Se os organizadores do novo
governo desenredaram-se do
PMDB fisiológico, em casa continuam enredados.
Algum mal-informado de
sempre publicou que "Carlos
Lessa nunca foi convidado para
o Planejamento". Nesse caso,
Lessa teria sido chamado por
Lula apenas para matar improváveis saudades de Brasília.

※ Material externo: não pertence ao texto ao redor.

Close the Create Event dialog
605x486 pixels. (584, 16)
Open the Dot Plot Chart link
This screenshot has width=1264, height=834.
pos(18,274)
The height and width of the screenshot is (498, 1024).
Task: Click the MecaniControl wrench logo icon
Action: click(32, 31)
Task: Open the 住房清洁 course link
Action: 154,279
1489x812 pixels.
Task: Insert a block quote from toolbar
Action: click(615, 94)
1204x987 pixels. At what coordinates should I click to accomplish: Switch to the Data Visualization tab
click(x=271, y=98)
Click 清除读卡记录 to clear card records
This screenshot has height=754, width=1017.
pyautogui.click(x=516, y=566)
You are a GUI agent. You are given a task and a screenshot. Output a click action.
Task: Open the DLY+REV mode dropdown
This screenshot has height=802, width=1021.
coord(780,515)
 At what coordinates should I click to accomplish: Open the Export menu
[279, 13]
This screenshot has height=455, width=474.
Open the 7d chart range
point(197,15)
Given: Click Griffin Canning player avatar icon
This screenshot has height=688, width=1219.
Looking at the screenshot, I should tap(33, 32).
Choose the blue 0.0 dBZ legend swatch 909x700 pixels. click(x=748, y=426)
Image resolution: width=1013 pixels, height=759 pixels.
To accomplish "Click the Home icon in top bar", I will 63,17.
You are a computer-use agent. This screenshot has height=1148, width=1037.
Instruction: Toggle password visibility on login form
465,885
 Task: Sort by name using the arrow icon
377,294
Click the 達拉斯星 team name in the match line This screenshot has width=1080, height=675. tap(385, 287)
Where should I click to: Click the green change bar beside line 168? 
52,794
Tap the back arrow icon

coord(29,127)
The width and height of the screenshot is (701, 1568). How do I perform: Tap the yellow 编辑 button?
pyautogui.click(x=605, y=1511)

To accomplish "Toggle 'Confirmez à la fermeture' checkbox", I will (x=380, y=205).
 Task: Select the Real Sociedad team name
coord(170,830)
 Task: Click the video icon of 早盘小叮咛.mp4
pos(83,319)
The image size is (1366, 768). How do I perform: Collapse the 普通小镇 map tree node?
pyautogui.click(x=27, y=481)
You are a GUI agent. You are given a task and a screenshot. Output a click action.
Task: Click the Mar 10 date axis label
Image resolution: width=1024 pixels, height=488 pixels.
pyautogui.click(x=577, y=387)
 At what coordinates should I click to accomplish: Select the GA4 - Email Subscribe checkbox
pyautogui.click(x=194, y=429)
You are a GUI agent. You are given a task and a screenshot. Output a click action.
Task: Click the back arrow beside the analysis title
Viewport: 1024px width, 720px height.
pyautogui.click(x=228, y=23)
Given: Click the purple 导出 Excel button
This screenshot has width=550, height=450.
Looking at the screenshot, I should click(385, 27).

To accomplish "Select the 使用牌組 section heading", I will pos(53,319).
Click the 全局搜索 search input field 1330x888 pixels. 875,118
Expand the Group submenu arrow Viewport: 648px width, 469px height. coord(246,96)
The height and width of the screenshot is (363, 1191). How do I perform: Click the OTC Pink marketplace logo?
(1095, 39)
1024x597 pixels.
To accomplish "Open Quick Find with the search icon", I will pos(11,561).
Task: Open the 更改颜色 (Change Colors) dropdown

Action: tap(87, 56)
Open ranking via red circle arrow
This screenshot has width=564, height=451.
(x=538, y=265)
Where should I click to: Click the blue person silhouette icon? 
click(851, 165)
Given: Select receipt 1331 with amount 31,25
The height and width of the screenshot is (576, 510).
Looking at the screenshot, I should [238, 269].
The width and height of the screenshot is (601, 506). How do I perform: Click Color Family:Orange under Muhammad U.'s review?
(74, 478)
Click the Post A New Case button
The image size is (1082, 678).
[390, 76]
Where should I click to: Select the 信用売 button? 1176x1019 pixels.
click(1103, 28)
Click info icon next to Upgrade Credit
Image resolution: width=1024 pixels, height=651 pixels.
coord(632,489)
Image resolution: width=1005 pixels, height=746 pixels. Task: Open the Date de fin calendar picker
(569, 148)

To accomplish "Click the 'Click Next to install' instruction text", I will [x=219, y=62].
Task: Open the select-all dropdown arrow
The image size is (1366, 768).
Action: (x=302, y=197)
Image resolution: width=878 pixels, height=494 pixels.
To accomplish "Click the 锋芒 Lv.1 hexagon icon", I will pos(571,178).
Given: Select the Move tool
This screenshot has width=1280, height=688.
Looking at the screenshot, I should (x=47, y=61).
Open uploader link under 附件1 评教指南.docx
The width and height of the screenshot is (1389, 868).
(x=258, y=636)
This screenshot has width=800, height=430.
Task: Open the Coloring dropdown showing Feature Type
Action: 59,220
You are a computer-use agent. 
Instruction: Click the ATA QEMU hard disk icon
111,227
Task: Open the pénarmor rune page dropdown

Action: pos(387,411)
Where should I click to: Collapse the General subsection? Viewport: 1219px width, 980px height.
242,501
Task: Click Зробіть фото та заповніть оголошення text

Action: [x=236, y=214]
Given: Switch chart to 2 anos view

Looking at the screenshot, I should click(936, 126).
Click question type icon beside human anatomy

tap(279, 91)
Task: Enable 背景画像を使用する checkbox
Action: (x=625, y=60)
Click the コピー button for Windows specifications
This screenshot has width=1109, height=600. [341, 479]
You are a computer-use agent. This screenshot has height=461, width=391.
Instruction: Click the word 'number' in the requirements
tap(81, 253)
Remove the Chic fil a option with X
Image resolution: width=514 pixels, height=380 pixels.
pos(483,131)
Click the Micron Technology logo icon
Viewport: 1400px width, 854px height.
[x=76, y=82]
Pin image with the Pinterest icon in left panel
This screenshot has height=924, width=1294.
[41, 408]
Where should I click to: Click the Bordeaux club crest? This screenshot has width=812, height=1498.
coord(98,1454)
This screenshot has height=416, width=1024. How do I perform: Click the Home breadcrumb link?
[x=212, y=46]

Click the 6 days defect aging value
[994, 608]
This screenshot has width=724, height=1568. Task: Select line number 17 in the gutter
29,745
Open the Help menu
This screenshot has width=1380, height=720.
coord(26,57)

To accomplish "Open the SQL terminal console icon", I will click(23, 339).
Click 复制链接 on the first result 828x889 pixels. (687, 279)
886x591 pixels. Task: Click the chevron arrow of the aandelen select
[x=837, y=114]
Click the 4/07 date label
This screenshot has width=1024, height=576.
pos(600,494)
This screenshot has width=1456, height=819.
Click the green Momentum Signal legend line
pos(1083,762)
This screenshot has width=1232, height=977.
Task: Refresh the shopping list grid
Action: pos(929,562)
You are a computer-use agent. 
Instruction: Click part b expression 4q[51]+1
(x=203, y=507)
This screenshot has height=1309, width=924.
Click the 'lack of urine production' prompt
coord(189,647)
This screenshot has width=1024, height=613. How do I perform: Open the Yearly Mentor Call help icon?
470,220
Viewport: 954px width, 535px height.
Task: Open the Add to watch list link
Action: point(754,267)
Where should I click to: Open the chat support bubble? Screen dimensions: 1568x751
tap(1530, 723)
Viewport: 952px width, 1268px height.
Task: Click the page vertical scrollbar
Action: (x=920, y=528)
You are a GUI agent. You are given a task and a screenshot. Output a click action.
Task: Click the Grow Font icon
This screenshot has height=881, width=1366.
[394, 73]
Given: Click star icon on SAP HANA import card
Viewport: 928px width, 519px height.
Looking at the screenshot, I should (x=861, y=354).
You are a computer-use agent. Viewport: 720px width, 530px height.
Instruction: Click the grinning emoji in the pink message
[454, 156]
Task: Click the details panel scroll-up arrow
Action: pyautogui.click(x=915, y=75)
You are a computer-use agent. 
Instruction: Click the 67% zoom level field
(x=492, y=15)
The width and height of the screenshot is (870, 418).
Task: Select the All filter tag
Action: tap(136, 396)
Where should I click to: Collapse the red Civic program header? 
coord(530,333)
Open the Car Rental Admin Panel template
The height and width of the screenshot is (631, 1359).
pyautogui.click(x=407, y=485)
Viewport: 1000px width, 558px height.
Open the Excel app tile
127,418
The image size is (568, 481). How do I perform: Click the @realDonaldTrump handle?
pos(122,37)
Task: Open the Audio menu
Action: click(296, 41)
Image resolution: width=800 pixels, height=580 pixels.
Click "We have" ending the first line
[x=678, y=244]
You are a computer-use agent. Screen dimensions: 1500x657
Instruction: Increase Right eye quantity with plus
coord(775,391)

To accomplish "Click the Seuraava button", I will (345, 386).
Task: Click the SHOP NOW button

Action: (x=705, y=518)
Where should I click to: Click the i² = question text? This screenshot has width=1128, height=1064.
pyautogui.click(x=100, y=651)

Mas "Carta Capital" precisou
o dia da viagem, quinta-feira
12, e a colunista de política de
"O Globo", Tereza Cruvinel,
confirmou a escolha de Lula, registrada em nota por mim assinada já indicando que Lessa
viajara com dúvidas sobre a
aceitação do cargo. O PMDB fisiológico (Lessa é do PMDB histórico) vetou-o, e Lessa recebeu
o que preferia: o BNDES, que
não o tiraria do Rio.
O empresário Luiz Fernando
Furlan, adepto da candidatura
Serra e escolhido ministro do
Desenvolvimento, desautoriza
o noticiário e as entrevistas sobre a ida de Lessa para o
BNDES, a convite pessoal de
Lula. É lógico, e ficou claro, que
Furlan prefere alguém afinado
com suas idéias, que são as de
apoiador do atual governo. E
neste pequeno incidente tem-se,
então, o anúncio das contraposições que vão ocorrer no governo e cujas soluções não serão
simples. Entre o governo prometido e o que o prometem os
escolhidos para o setor econômico só cabem interrogações.